I have been working on Neural Networks for various purposes lately. I have had great success in digit recognition, XOR, and various other easy/hello world'ish applications.
I would like to tackle the domain of time series estimation. I do not have a University account at the moment to read all the IEEE/ACM papers on the topic (for free), nor can I find many resources detailing using ANN for time series forcasting.
I would like to know if anyone has any suggestions or can recommend any resources concerning using ANN for forcasting via time series data?
I would assume that to train the NN, you would insert a few immediately time steps and the expected output would be the next timestep (example: inputs of n-5, n-4, n-3, n-2, n-1 should come out with an output of result at timestep N. ... and slide down some amount of timesteps and do it all again.
Can anyone confirm this or comment on it? I would appreciate it!
Convolutional Neural Networks (CNNs) Convolutional Neural Networks or CNNs are a type of neural network that was designed to efficiently handle image data. The ability of CNNs to learn and automatically extract features from raw input data can be applied to time series forecasting problems.
Recurrent Neural Networks (RNNs) The Recurrent Neural Network (RNN) is one of the promising ANNs that has shown accurate results for time series forecasting. It is made up of a series of interconnected neural networks at different time intervals or time steps.
Predictive neural networks are a sophisticated data mining application that imitate the function of the brain to detect patterns in data sets. These mathematical models can detect the most subtle and complex relationships between your variables.
The most popular statistical method for time series forecasting is the ARIMA (Autoregressive Integrated Moving Average) family with AR, MA, ARMA, ARIMA, ARIMAX, and SARIMAX methods.

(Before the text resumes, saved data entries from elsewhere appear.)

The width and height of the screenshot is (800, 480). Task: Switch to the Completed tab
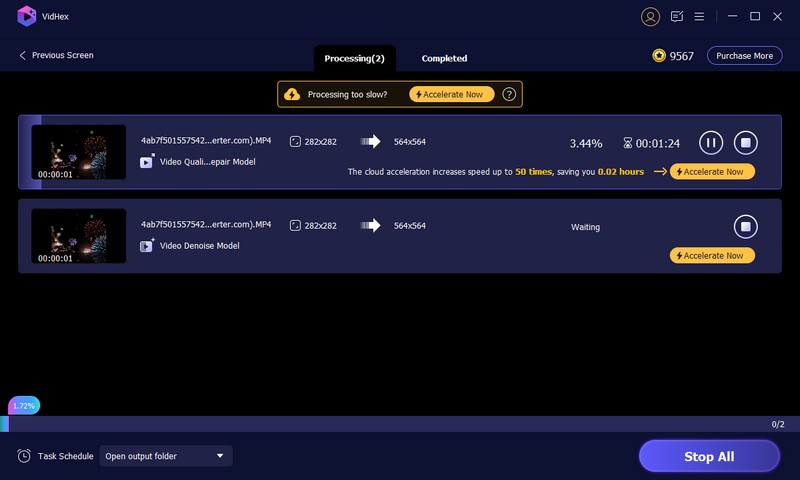[x=444, y=58]
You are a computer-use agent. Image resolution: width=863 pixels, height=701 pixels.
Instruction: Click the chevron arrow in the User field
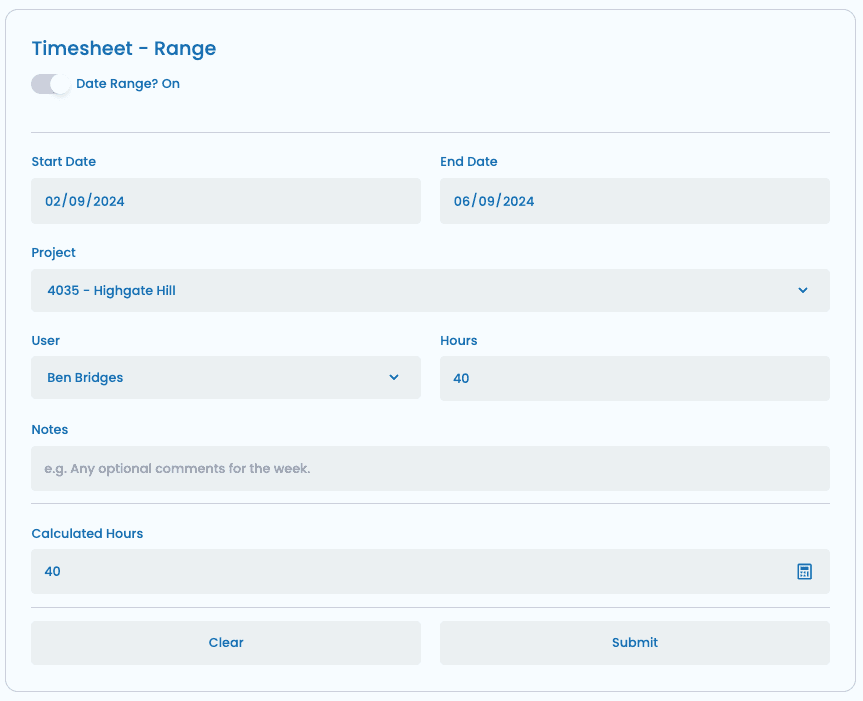click(x=393, y=378)
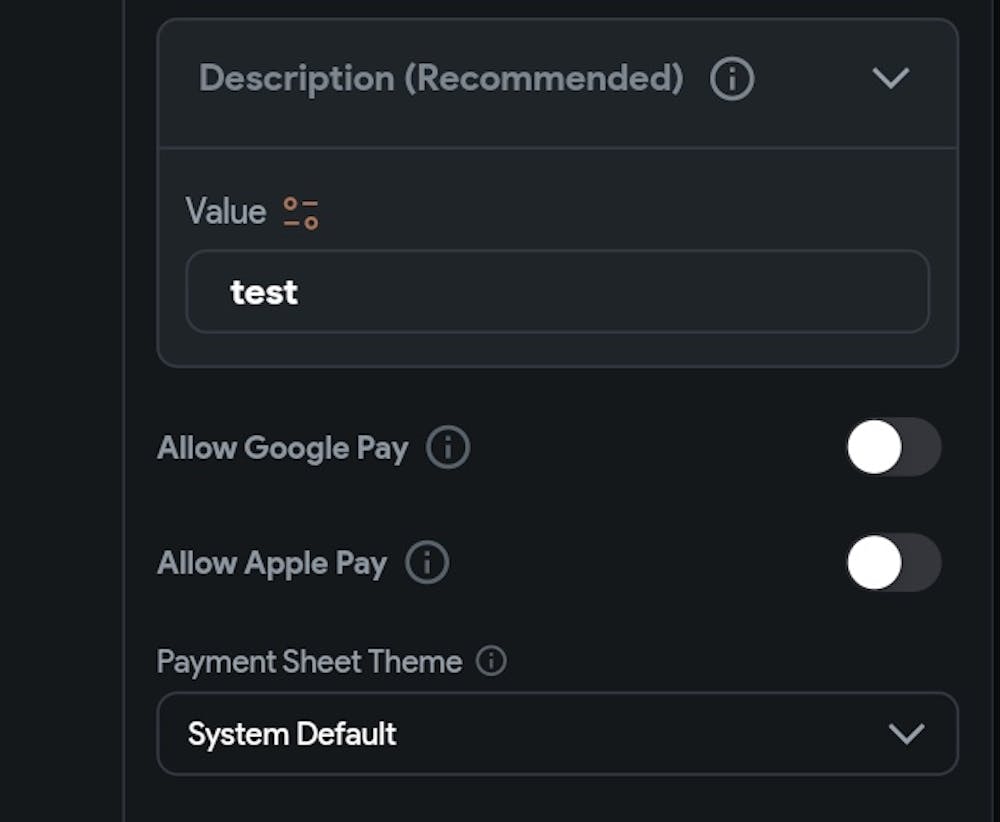Enable the Allow Apple Pay switch
1000x822 pixels.
click(x=892, y=563)
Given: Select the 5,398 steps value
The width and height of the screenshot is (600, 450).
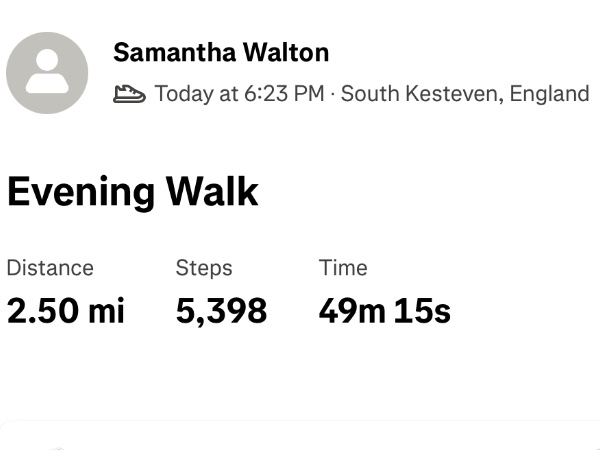Looking at the screenshot, I should click(x=221, y=311).
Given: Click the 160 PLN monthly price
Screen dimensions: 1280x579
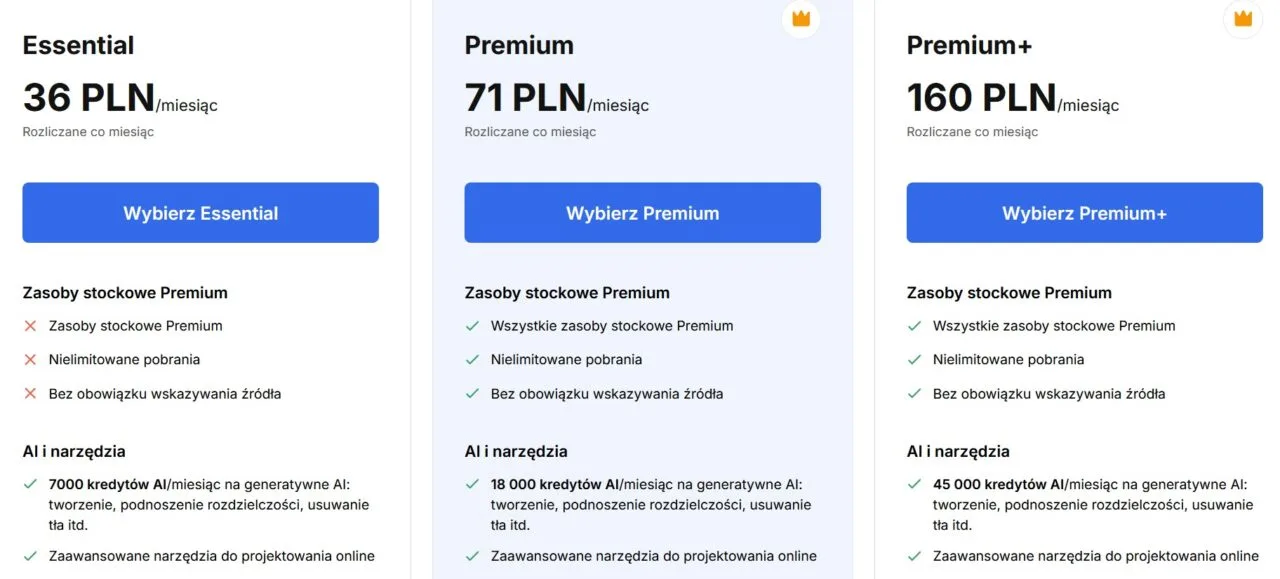Looking at the screenshot, I should pyautogui.click(x=981, y=98).
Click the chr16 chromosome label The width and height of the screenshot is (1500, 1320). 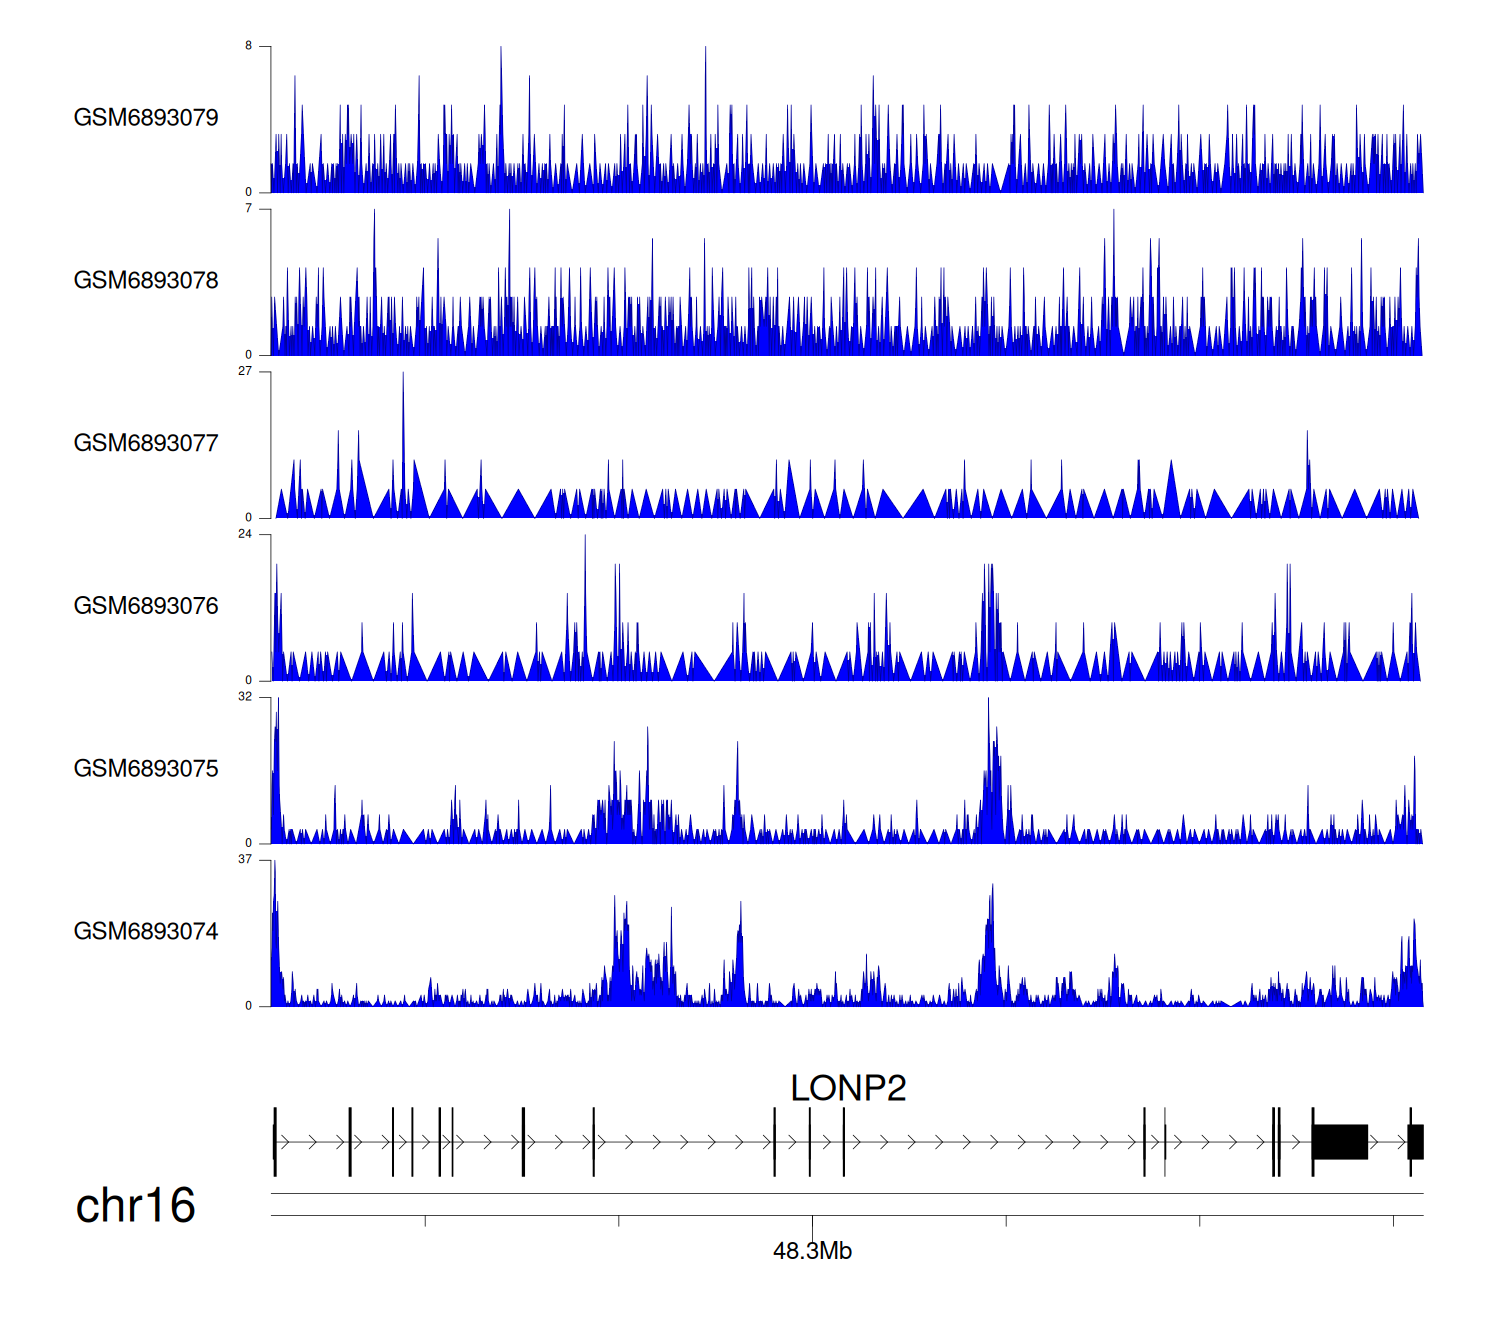pos(135,1206)
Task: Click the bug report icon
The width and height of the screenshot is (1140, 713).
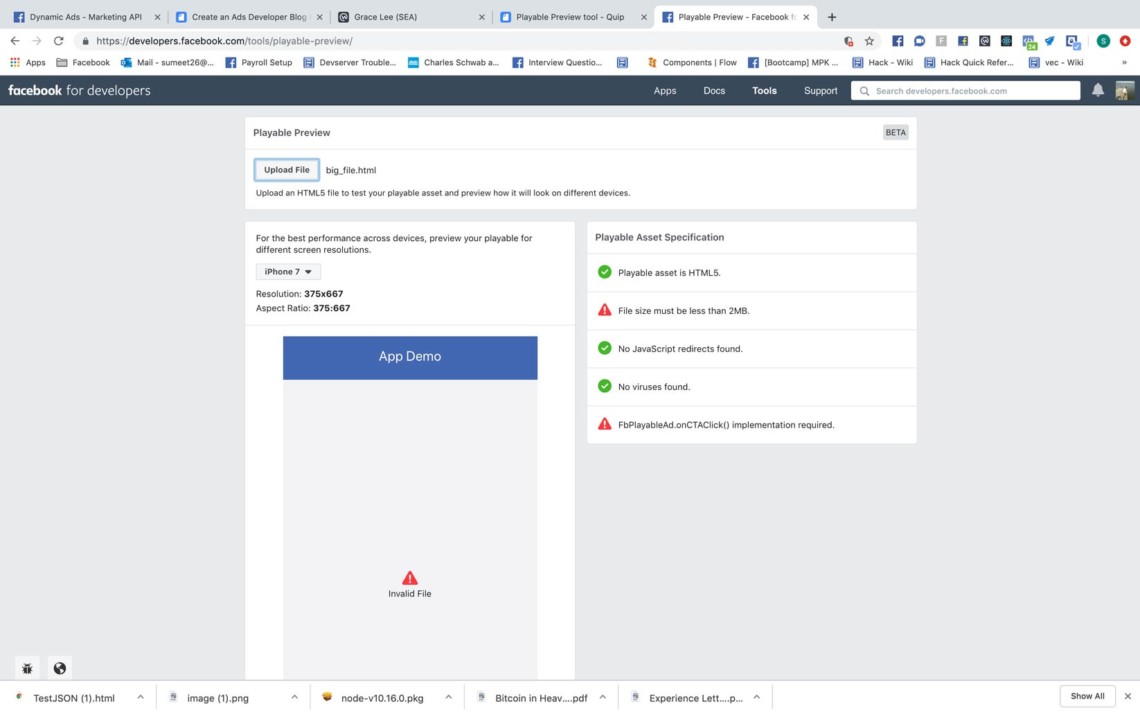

I think that you've got the basic idea: a "sliding window" approach where a network is trained to use the last k
values of a series (Tn-k ... Tn-1) to predict the current value (Tn).
There are a lot of ways you can do this, however. For example:
Often people end up figuring out the best way to learn from their particular data by trial and error.
There are a fair number of publicly-accessible papers out there about this stuff. Start with these, and look at their citations and papers that cite them via Google Scholar, and you should have plenty to read:
There is a kind of neural networks named recurrent neural networks (RNNs. One advantage of using these models is you do not have to define an sliding window for the input examples. A variant of RNNs known as Long-Short Term Memory (LSTM) can potentially take into account many instances in the previous time stamps and a "forget gate" is used to allow or disallow remembering the previous results from the previous time stamps.